▶ **HOW TO COMPLETE THIS TASK**
Look in the material below for the line with "[اشتراک گذاری در X] (85, 705)" and the line with "ایده (93, 1687)", then set down exactly those two lines and all lines between, nothing more.

▶ **EXERCISE DATA**
Segment Open
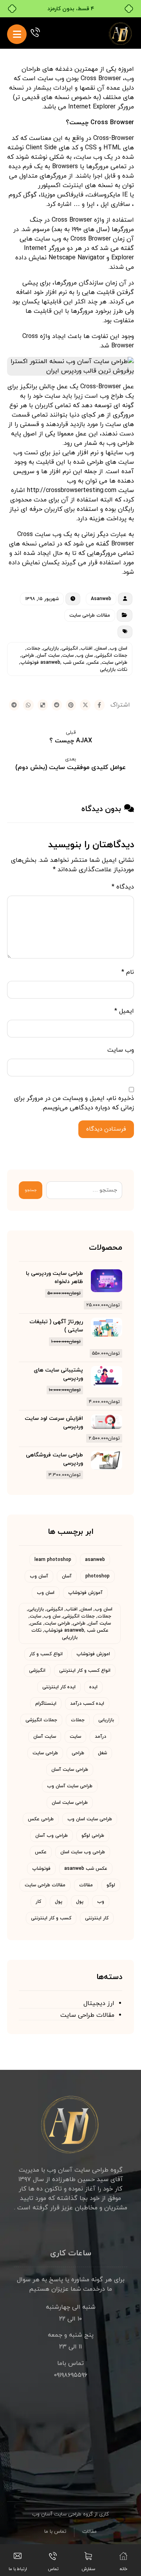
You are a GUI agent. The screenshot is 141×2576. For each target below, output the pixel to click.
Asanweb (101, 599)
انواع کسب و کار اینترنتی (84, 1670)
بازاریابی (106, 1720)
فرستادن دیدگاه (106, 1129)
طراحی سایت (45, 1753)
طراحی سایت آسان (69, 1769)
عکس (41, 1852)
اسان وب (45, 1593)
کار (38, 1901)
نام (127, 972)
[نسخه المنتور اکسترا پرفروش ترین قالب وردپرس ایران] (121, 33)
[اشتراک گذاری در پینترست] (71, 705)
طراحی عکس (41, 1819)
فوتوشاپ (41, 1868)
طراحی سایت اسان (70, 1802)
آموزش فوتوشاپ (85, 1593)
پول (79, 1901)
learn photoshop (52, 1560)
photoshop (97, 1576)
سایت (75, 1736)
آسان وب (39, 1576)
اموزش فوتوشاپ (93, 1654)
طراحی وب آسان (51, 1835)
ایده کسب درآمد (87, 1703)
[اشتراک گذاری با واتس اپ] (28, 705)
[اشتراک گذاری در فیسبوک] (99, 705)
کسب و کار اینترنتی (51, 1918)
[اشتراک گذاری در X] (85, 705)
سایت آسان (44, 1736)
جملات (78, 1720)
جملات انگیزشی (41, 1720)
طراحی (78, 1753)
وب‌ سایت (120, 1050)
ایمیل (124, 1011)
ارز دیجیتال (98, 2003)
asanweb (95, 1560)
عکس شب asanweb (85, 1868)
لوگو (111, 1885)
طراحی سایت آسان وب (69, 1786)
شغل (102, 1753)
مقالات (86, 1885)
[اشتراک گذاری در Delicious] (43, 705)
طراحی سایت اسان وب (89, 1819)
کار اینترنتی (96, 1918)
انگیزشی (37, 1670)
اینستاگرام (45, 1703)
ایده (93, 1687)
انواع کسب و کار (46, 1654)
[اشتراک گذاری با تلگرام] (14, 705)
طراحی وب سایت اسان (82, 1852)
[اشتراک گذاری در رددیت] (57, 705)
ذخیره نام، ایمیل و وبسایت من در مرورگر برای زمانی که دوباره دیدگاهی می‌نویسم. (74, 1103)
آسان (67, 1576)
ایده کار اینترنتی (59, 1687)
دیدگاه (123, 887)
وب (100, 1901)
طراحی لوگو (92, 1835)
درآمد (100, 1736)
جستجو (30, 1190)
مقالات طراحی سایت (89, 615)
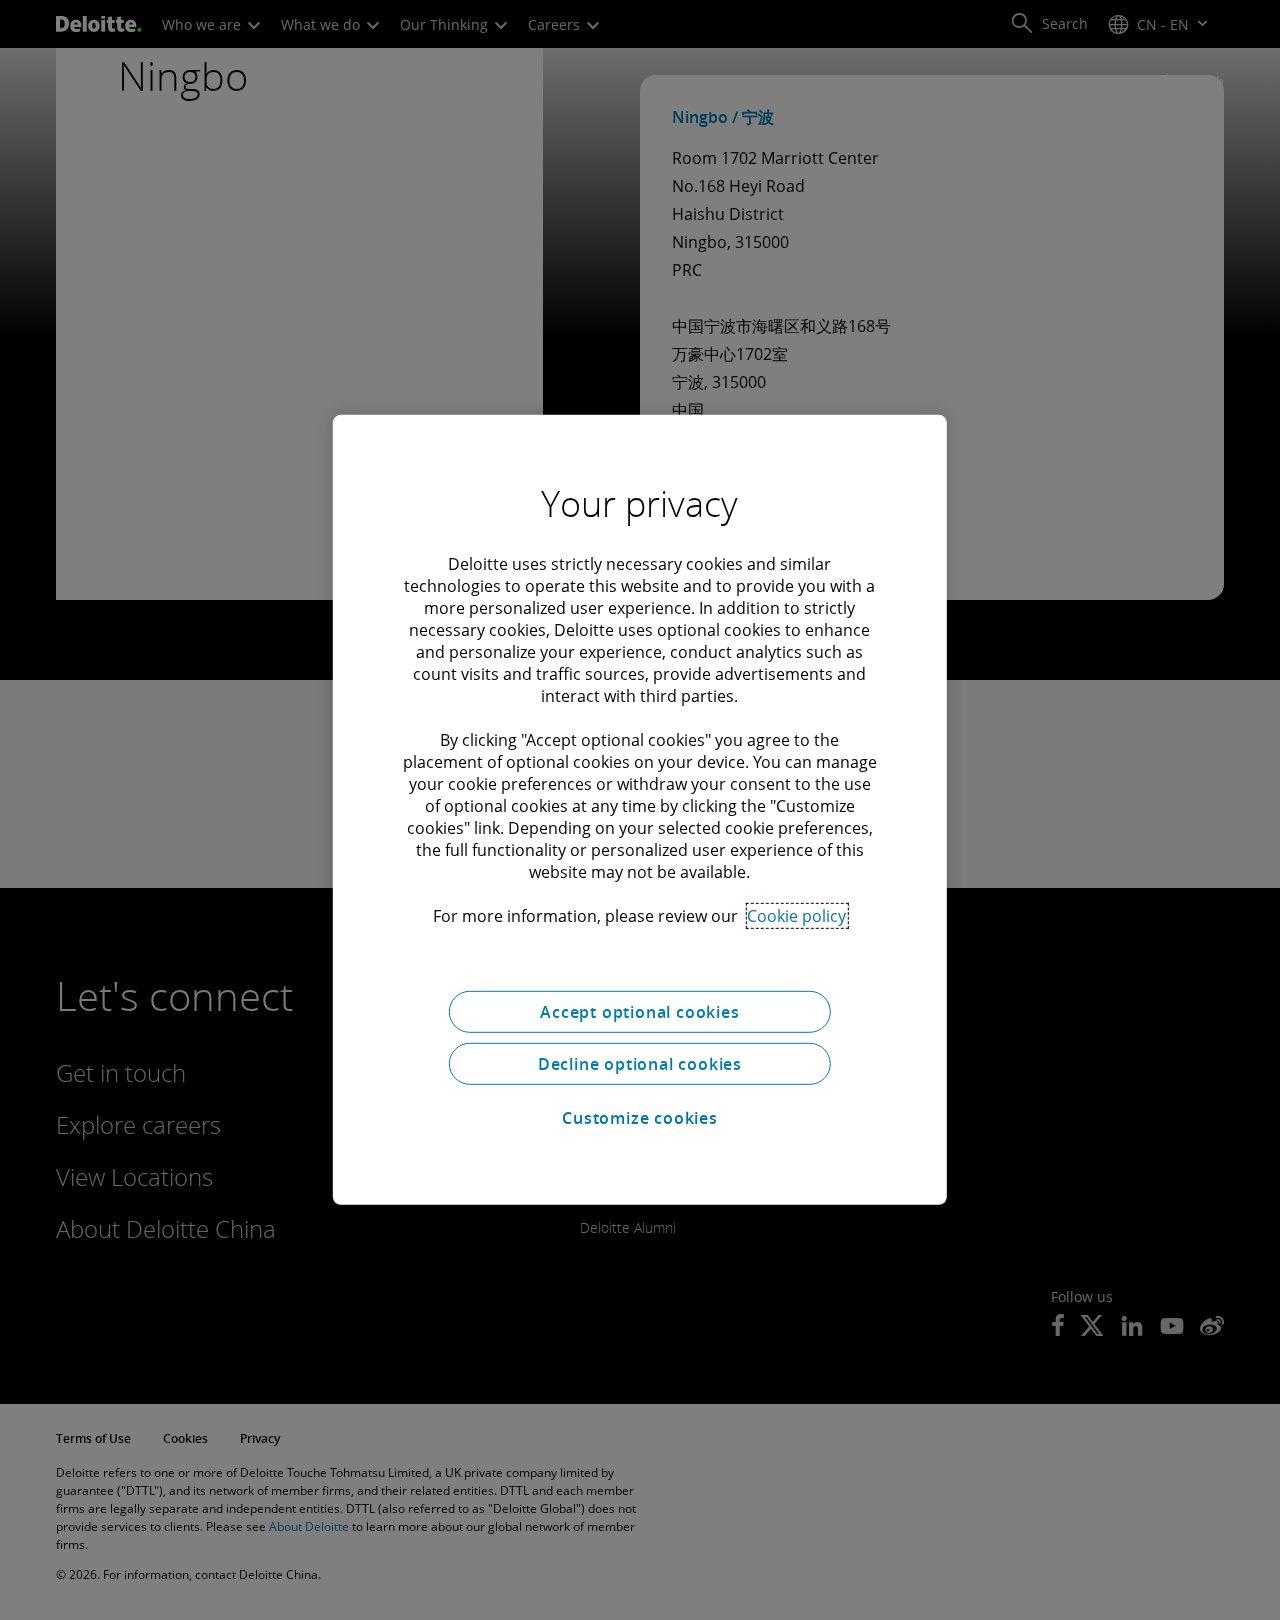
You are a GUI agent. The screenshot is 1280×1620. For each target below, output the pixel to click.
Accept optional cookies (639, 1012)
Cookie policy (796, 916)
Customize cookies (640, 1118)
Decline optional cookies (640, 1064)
Segment Closed
Segment Open
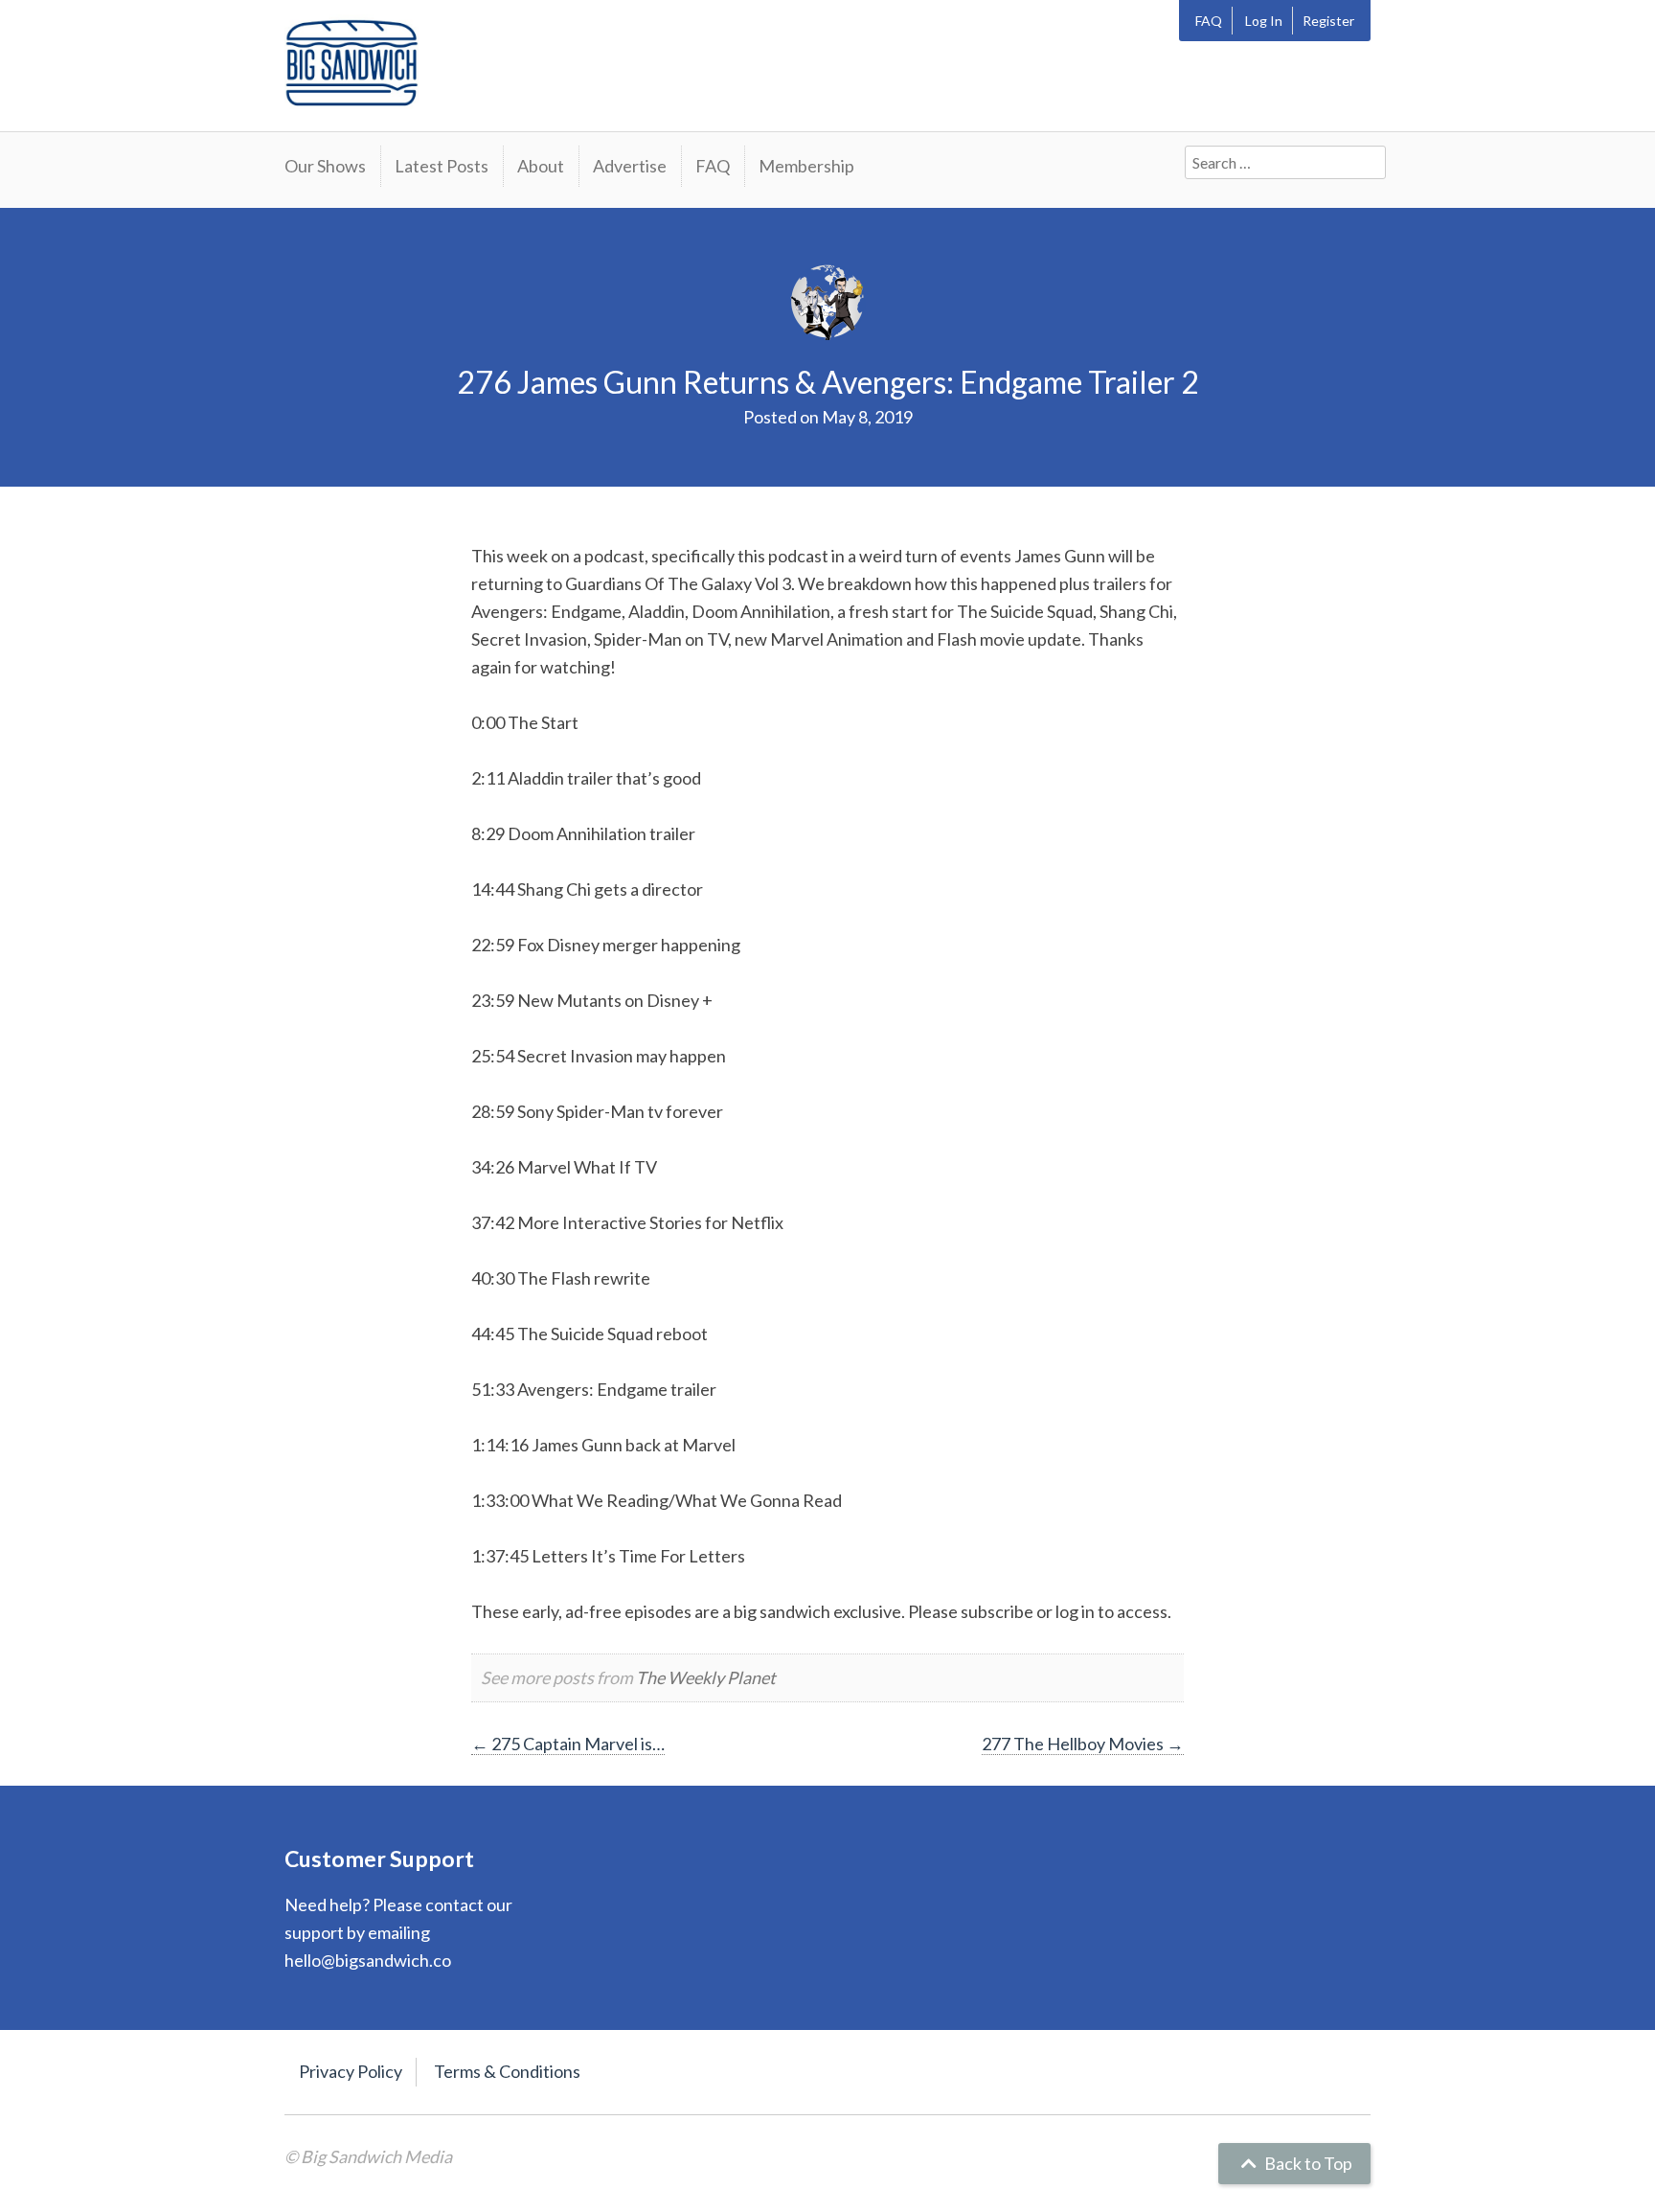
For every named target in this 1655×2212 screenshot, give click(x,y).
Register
Segment Closed
Segment Open
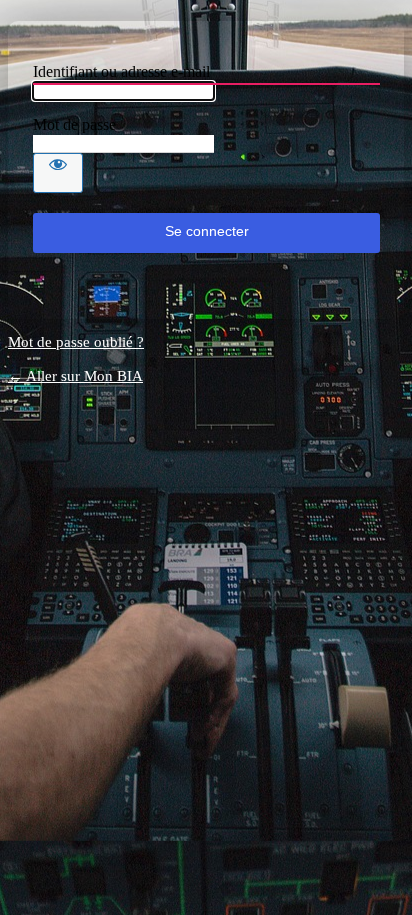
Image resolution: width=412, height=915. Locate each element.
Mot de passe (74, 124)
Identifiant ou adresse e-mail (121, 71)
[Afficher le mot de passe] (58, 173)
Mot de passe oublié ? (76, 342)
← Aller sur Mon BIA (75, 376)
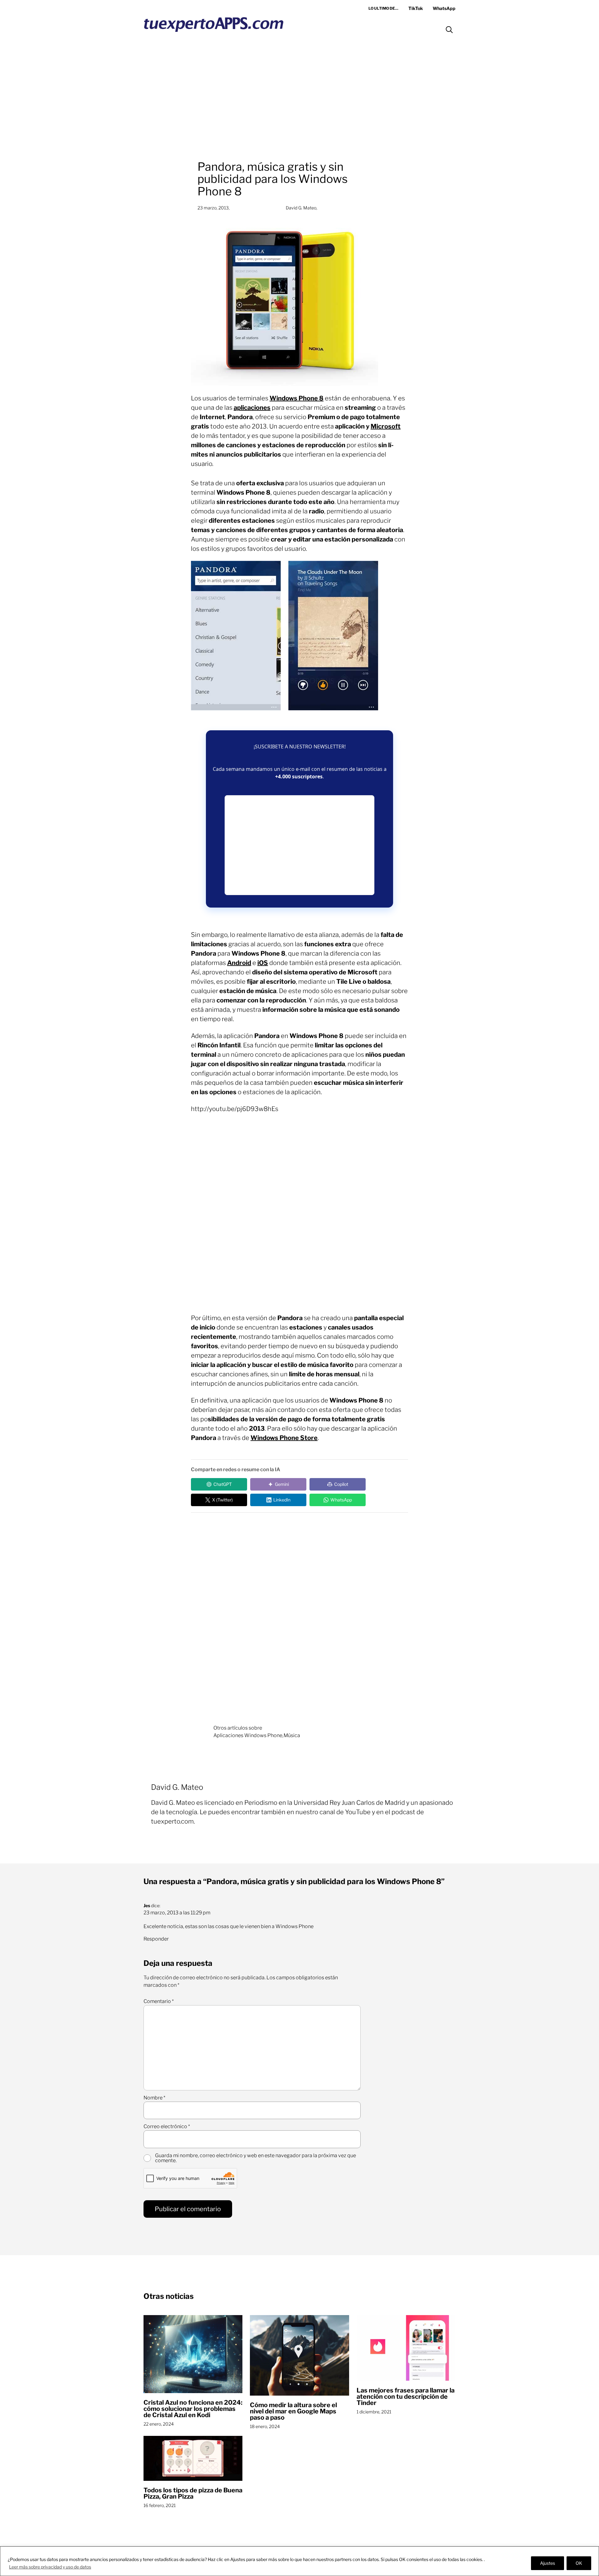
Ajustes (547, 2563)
Segment Closed
▶ **ANSWER**
[اشتراک گذاری در X] (85, 705)
سایت آسان (44, 1736)
جملات (78, 1720)
جملات انگیزشی (41, 1720)
طراحی (78, 1753)
وب‌ سایت (120, 1050)
ایمیل (124, 1011)
ارز دیجیتال (98, 2003)
asanweb (95, 1560)
عکس شب asanweb (85, 1868)
لوگو (111, 1885)
طراحی سایت آسان وب (69, 1786)
شغل (102, 1753)
مقالات (86, 1885)
[اشتراک گذاری در Delicious] (43, 705)
طراحی سایت اسان وب (89, 1819)
کار اینترنتی (96, 1918)
انگیزشی (37, 1670)
اینستاگرام (45, 1703)
ایده (93, 1687)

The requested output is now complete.